__GOAL__
Convert every line of the data below into a numbered list, skipping the blank lines and leaving the pictures out.

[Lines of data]
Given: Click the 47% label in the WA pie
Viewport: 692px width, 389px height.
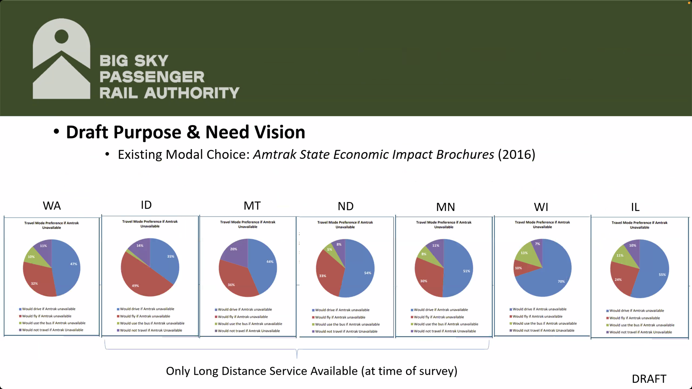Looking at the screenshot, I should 74,264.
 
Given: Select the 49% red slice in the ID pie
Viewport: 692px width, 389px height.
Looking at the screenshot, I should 140,282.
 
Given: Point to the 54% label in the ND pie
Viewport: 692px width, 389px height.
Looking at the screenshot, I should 367,273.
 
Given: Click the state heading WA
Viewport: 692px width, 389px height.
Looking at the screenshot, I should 52,206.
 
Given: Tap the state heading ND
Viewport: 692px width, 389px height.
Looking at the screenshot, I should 345,206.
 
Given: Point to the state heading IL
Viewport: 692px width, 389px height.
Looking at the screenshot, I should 635,207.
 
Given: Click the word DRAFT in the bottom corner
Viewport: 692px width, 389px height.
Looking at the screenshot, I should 649,379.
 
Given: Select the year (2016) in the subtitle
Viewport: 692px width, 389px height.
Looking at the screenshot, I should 516,155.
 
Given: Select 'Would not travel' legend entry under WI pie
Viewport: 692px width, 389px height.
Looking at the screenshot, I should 543,330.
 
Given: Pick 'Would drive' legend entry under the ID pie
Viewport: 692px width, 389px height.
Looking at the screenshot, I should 147,309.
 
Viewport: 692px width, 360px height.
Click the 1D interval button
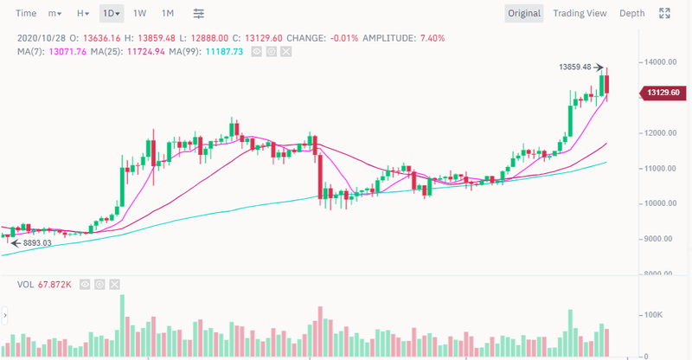111,13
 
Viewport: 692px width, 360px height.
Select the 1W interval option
139,13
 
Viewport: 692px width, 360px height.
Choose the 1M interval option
168,13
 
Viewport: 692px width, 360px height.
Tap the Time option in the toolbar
26,13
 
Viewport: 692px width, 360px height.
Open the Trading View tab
580,13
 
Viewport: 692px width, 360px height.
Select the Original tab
524,13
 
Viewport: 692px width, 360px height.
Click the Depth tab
632,13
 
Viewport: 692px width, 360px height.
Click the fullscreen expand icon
665,13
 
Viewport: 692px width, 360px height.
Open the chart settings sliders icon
199,13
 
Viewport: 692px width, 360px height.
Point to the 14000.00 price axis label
659,62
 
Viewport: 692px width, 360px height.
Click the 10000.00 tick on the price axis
659,203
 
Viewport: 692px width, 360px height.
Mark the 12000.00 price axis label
659,133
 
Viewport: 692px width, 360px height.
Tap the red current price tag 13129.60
664,93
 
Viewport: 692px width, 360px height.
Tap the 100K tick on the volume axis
652,315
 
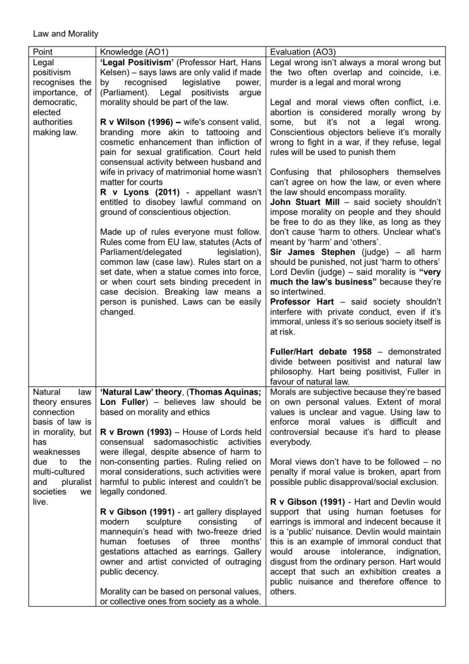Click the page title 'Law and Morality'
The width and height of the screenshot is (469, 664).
click(65, 34)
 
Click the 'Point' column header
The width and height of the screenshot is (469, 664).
click(43, 52)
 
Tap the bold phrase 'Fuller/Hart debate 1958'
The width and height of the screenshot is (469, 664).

__EXERCISE SOLUTION__
1. Given: Click the 47% label in the WA pie
2. Viewport: 692px width, 389px height.
3. Looking at the screenshot, I should 74,264.
4. Given: Select the 49% red slice in the ID pie
5. Viewport: 692px width, 389px height.
6. Looking at the screenshot, I should 140,282.
7. Given: Point to the 54% label in the ND pie
8. Viewport: 692px width, 389px height.
9. Looking at the screenshot, I should 367,273.
10. Given: Click the state heading WA
11. Viewport: 692px width, 389px height.
12. Looking at the screenshot, I should 52,206.
13. Given: Tap the state heading ND
14. Viewport: 692px width, 389px height.
15. Looking at the screenshot, I should 345,206.
16. Given: Point to the state heading IL
17. Viewport: 692px width, 389px height.
18. Looking at the screenshot, I should 635,207.
19. Given: Click the word DRAFT in the bottom corner
20. Viewport: 692px width, 389px height.
21. Looking at the screenshot, I should 649,379.
22. Given: Select the year (2016) in the subtitle
23. Viewport: 692px width, 389px height.
24. Looking at the screenshot, I should 516,155.
25. Given: Select 'Would not travel' legend entry under WI pie
26. Viewport: 692px width, 389px height.
27. Looking at the screenshot, I should 543,330.
28. Given: Pick 'Would drive' legend entry under the ID pie
29. Viewport: 692px width, 389px height.
30. Looking at the screenshot, I should 147,309.
31. Viewport: 692px width, 360px height.
32. Click the 1D interval button
33. 111,13
34. Viewport: 692px width, 360px height.
35. Select the 1W interval option
36. 139,13
37. Viewport: 692px width, 360px height.
38. Choose the 1M interval option
39. 168,13
40. Viewport: 692px width, 360px height.
41. Tap the Time option in the toolbar
42. 26,13
43. Viewport: 692px width, 360px height.
44. Open the Trading View tab
45. 580,13
46. Viewport: 692px width, 360px height.
47. Select the Original tab
48. 524,13
49. Viewport: 692px width, 360px height.
50. Click the Depth tab
51. 632,13
52. Viewport: 692px width, 360px height.
53. Click the fullscreen expand icon
54. 665,13
55. Viewport: 692px width, 360px height.
56. Open the chart settings sliders icon
57. 199,13
58. Viewport: 692px width, 360px height.
59. Point to the 14000.00 price axis label
60. 659,62
61. Viewport: 692px width, 360px height.
62. Click the 10000.00 tick on the price axis
63. 659,203
64. Viewport: 692px width, 360px height.
65. Mark the 12000.00 price axis label
66. 659,133
67. Viewport: 692px width, 360px height.
68. Tap the red current price tag 13129.60
69. 664,93
70. Viewport: 692px width, 360px height.
71. Tap the 100K tick on the volume axis
72. 652,315
73. Click the page title 'Law and Morality'
74. The width and height of the screenshot is (469, 664).
75. click(65, 34)
76. Click the 'Point' column header
77. The width and height of the screenshot is (469, 664).
78. click(43, 52)
79. Tap the bold phrase 'Fuller/Hart debate 1958'
80. The width and height of the screenshot is (469, 664).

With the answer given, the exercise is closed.